• Your task: Please transcribe exactly the lines from the line holding "Screen dimensions: 603x339" through the end of the data below, and skip any pictures.
*** Begin section ***
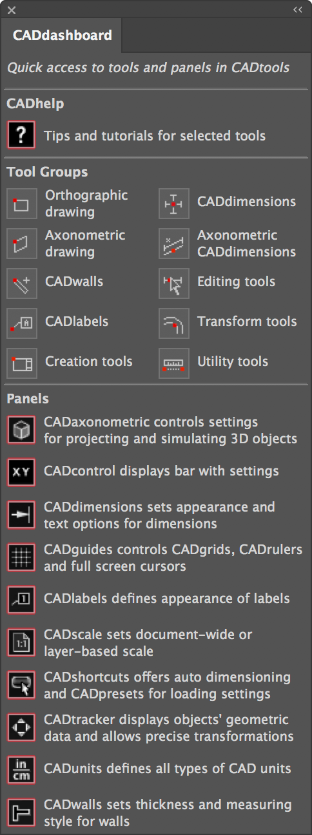Open the Creation tools group icon
The width and height of the screenshot is (312, 835).
coord(22,363)
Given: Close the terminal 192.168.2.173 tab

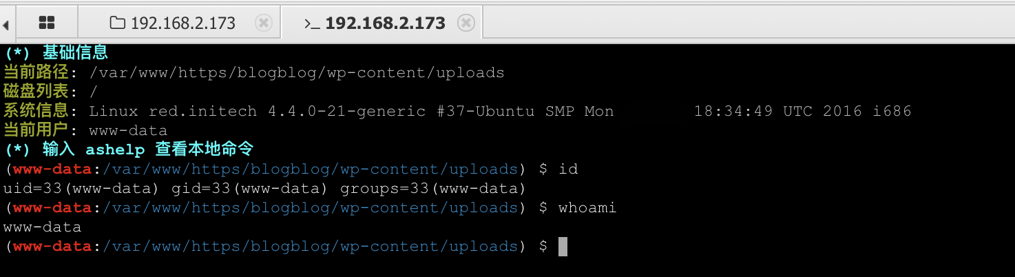Looking at the screenshot, I should pos(466,23).
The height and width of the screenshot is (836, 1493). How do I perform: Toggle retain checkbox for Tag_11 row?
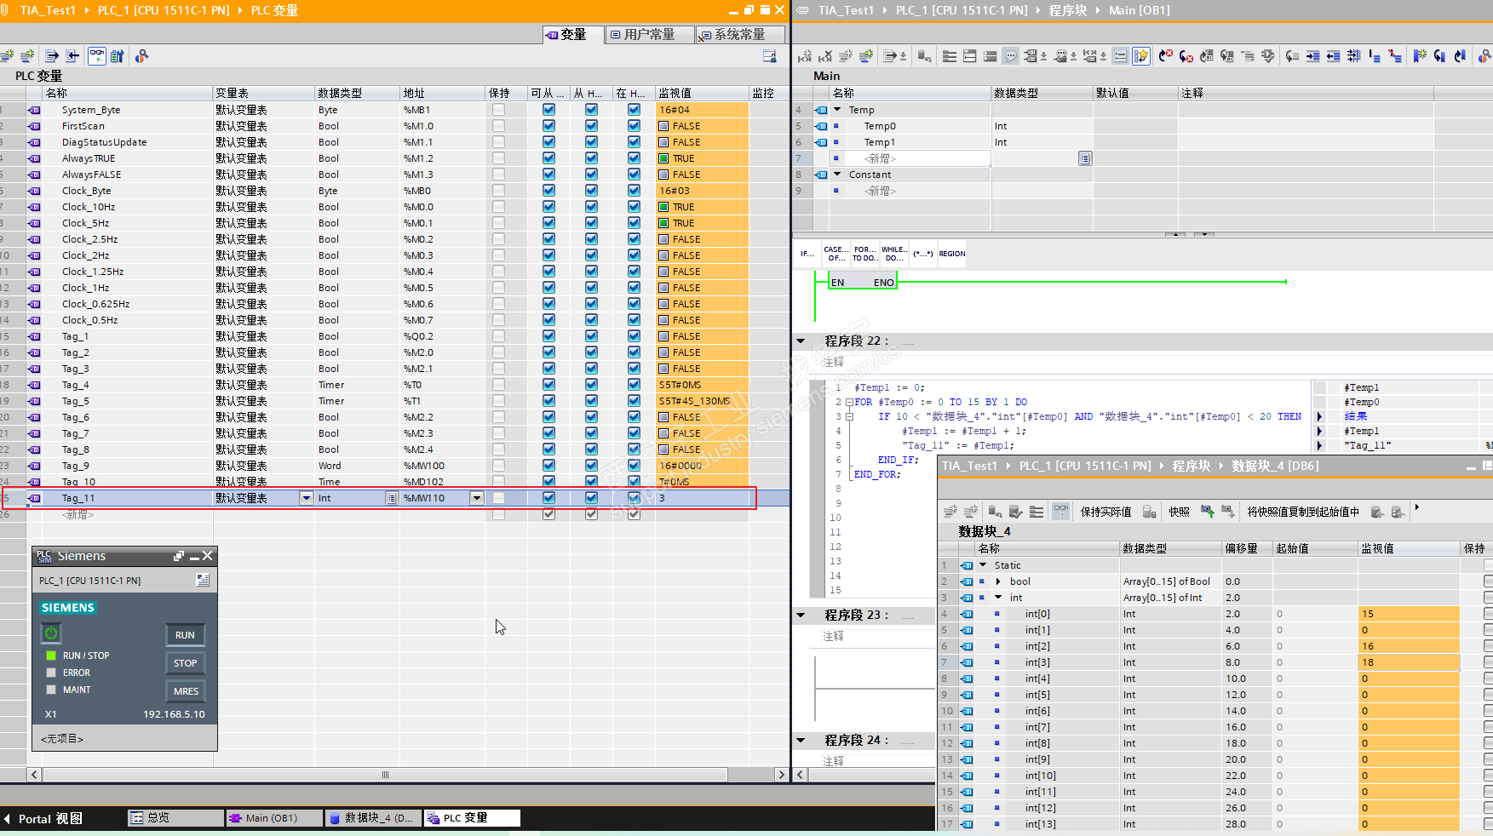498,498
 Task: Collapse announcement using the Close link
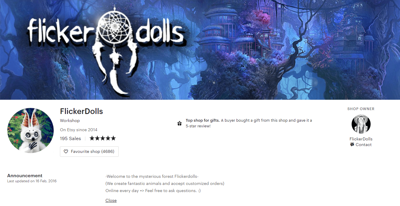111,200
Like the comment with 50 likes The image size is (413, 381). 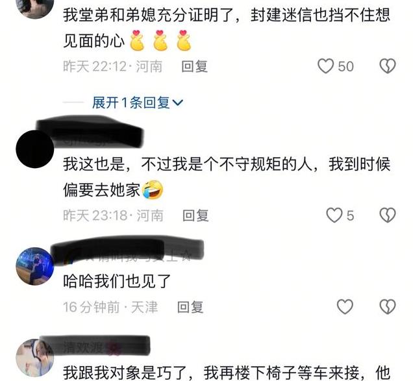(325, 66)
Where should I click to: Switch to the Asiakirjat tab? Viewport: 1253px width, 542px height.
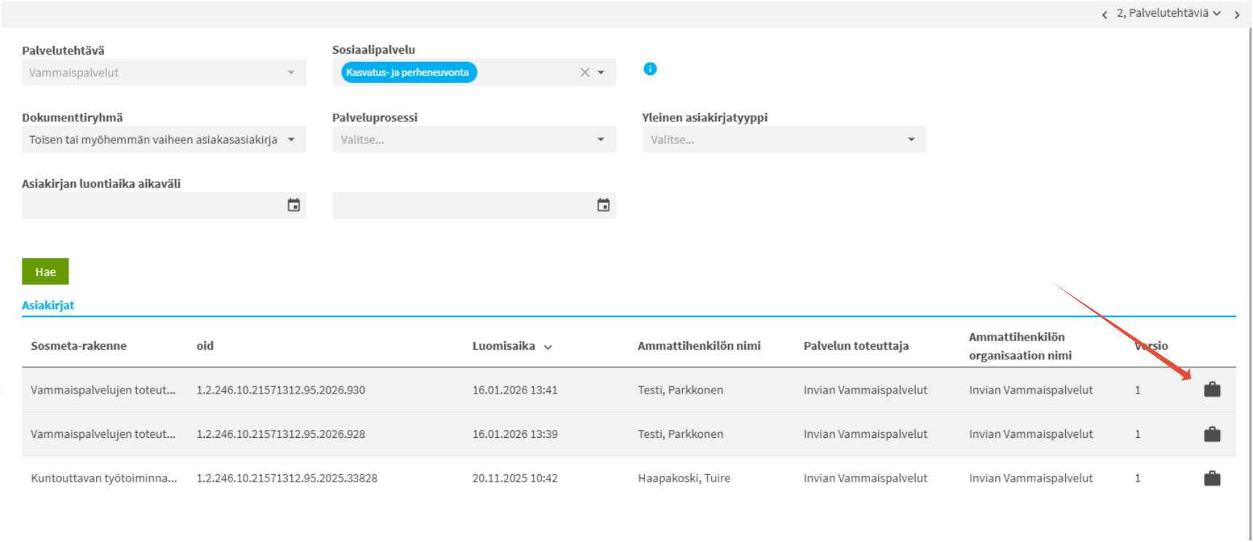point(48,306)
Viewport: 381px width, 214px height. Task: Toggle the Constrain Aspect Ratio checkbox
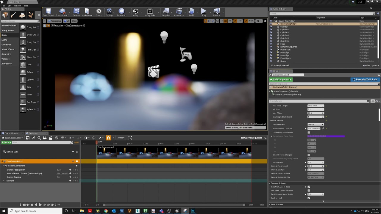[x=309, y=187]
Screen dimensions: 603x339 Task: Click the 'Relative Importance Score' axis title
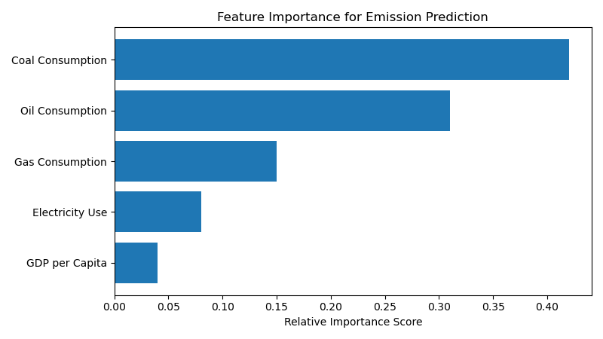[x=353, y=322]
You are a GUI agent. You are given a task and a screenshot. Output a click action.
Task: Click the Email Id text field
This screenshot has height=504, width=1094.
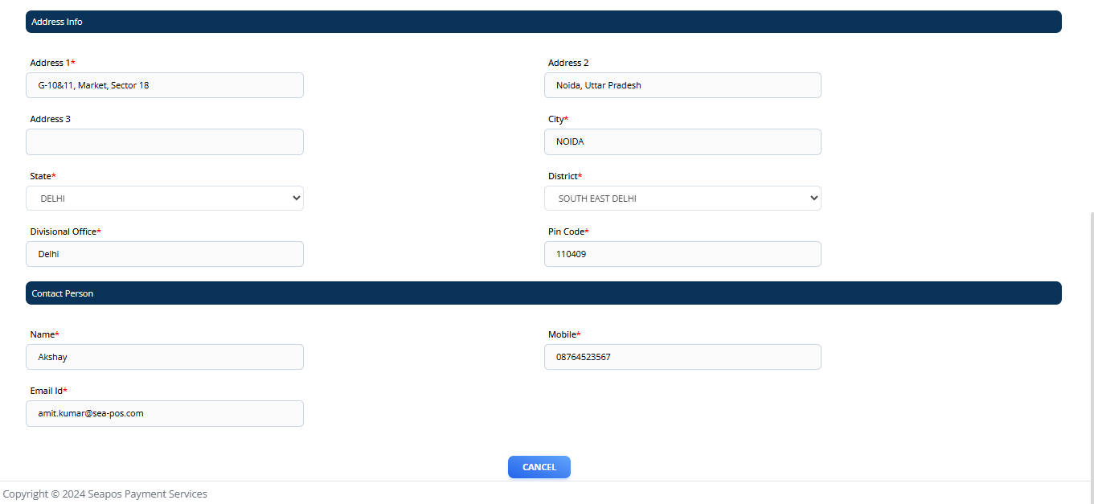[164, 413]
*** End section ***
• Written solution:
Screen dimensions: 603x339 Task: Click the 'Relative Importance Score' axis title
[x=353, y=322]
You are a GUI agent. You are given a task and a screenshot. Output a click action.
Task: Click the Email Id text field
This screenshot has height=504, width=1094.
[164, 413]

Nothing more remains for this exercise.